Shingle/small stones are nice as they don't get icy in the winter, but you have to rake them to keep them tidy.  It depends how immaculate you want to look!

The little stones also get trapped in your stud holes, which can be annoying!

My last yard had the little stones, and it was fine.  I especially liked it in the winter. And I guess they would be cheaper, and therefore better if you've got a very big area to cover.

My current yard has a kind of roughed up concrete, which looks nice and is easy (ish) to sweep.  It does get patchy ice in the winter though, and I have to put grit down on it.

There are pluses and minuses on both.  If I was making my own yard, I would go for roughed up concrete though.


----------



## maisie (3 August 2007)

We have got a concrete apron (10ft) in front of the stable block and the rest of the yard is 1" ish stones - concrete is great although a little slippy on winter. I hate the stones because they get trapped in feet, walk all over the yard and hay seeds grow in them and you can never get all the resulting grass up so I think they look untidy. If I had the funds I would concrete the whole lot!!!!!


----------



## Cahill (3 August 2007)

[ QUOTE ]
We have got a concrete apron (10ft) in front of the stable block and the rest of the yard is 1" ish stones - concrete is great although a little slippy on winter. I hate the stones because they get trapped in feet, walk all over the yard and hay seeds grow in them and you can never get all the resulting grass up so I think they look untidy. If I had the funds I would concrete the whole lot!!!!! 

[/ QUOTE ]


here here.


----------



## miller (3 August 2007)

We had this dilemma and went for concreting the lot - best thing we've ever done - easy enough to throw salt on in winter and easy to sweep


----------



## izzyxxx (3 August 2007)

the yard i was at had quite big stones and one of her horses had a bad foot (not due to the stones) and it used to take ages for it to painfully hobble across them
	
	
		
		
	


	





A company called 'claydon' have these anti slip mats atvertised, on an yard but i dont know what the price would be for those 
	
	
		
		
	


	




 look quite tidy though never come into contact with them mind


----------



## Llwyncwn (3 August 2007)

You could go for silica sand (its grey) and sizes from 6mm to dust.  Stone does look nice, but like you say, hard work keeping clean.  Concrete will be very expensive, but easy to keep clean.


----------



## RachelB (3 August 2007)

We have stones at work in the car park. We have to wheel the wheelbarrows across them to get from the yard to the muckheap and it makes SUCH a mess, and it's really difficult to sweep or rake anything without taking most of the surface away too!
Actually inside the yard (it's a square yard) is concrete, much easier to keep tidy although slippy at times (especially in winter).
At the yard where I keep my horse we have tarmac. I find it's slightly grippier than concrete, and although it wears away more quickly than concrete and needs patching up from time to time, it's much better IMO. But both the tarmac and the concrete are easy enough to sprinkle salt on in winter.


----------



## Enfys (3 August 2007)

Noooooooooo! Not gravel. It looks great, when it is tidy, but gets everywhere, is a pain in the butt to keep looking good and no fun to push loaded barrows across. 
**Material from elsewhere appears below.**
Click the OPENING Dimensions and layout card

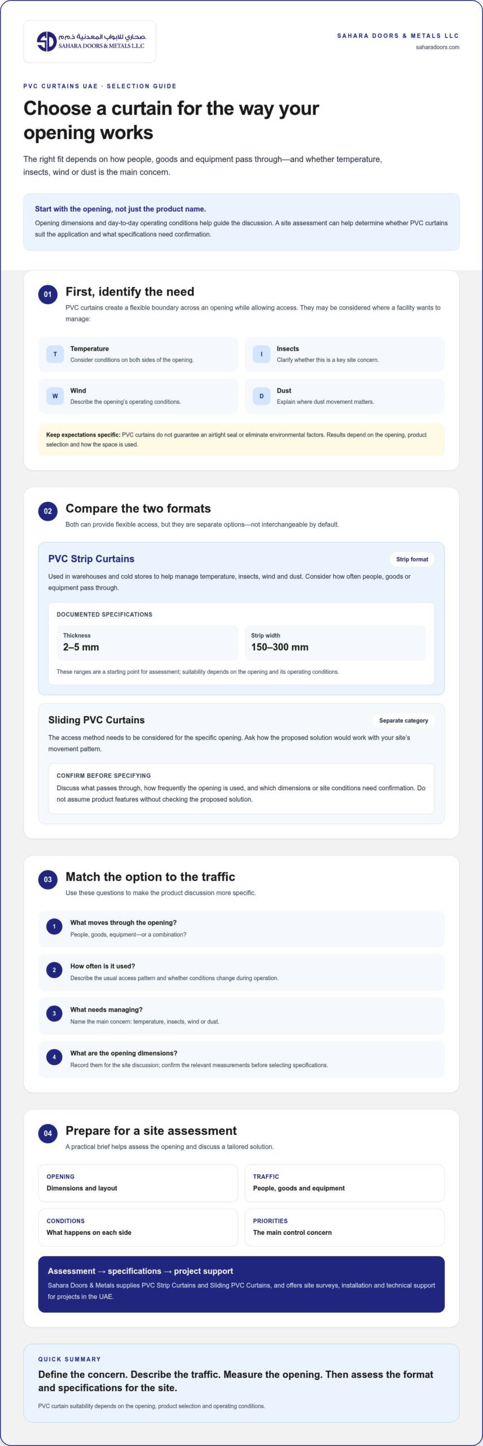coord(138,1183)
I worked on a lovely big yard once in Northants where there must have been about a quarter of an acre of the stuff in the yard (U shaped) I swear we spent more time raking that and pull flaming grass than we did with the horses. Oh, and absolute hell in the fall when leaves got into it too. Admittedly it would not have looked so impressive with concrete but the staff would have appreciated it more.
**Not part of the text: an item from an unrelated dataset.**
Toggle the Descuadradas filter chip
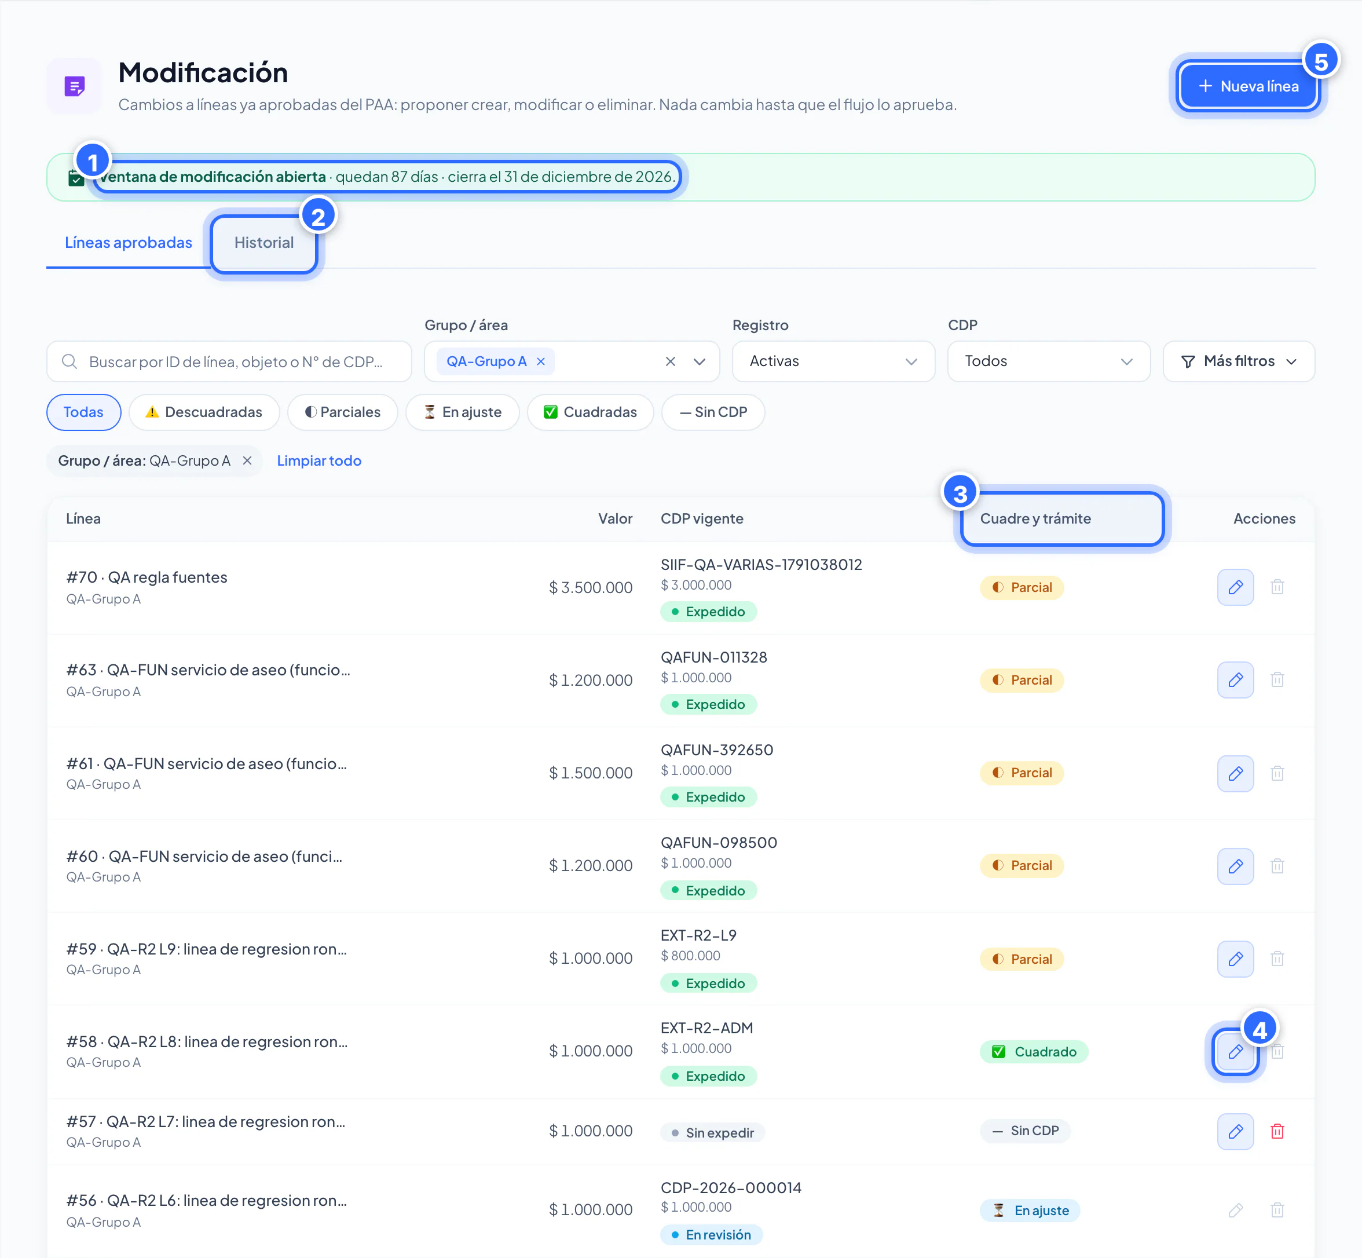 coord(204,412)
I would go for a solid surface given the choice. I don't have a yard at all 
	
	
		
		
	


	




, nowhere to put one, the horses either walk out of the barn door straight onto the garden or out the other way onto the track.


----------



## seansheep (3 August 2007)

If you put down road scalpings you'll have to live with the irregular sizes and stoney surface for a few years BUT over time and summer sun the scalpings re-set themselves into a form of rough tarmac which can be swept but isn't slippery in the way normal tarmac gets

if you put the scalpings down thickly on top of hardcore then you end up with a 'grass free' surface

OR you can put the scalpings down directly onto the soil - about 4 inches deep - and over time you will get a grass surface but no mud 

depends what you want - 'grass' appearance or hardstanding appearance

either way you'll need to find someone who does road maintenance - e.g. carillion round here - and ask for a few lorry loads of stuff to be dumped

last time I used any it was about 90 quid per large dumper truck - but you then need to be able to spread it so will need a mini-digger and roller hired as well


----------



## Capriole (3 August 2007)

we have gravel, but it does get messy because the other livery leaves a mess and it blows about, looks nice when its raked though.


----------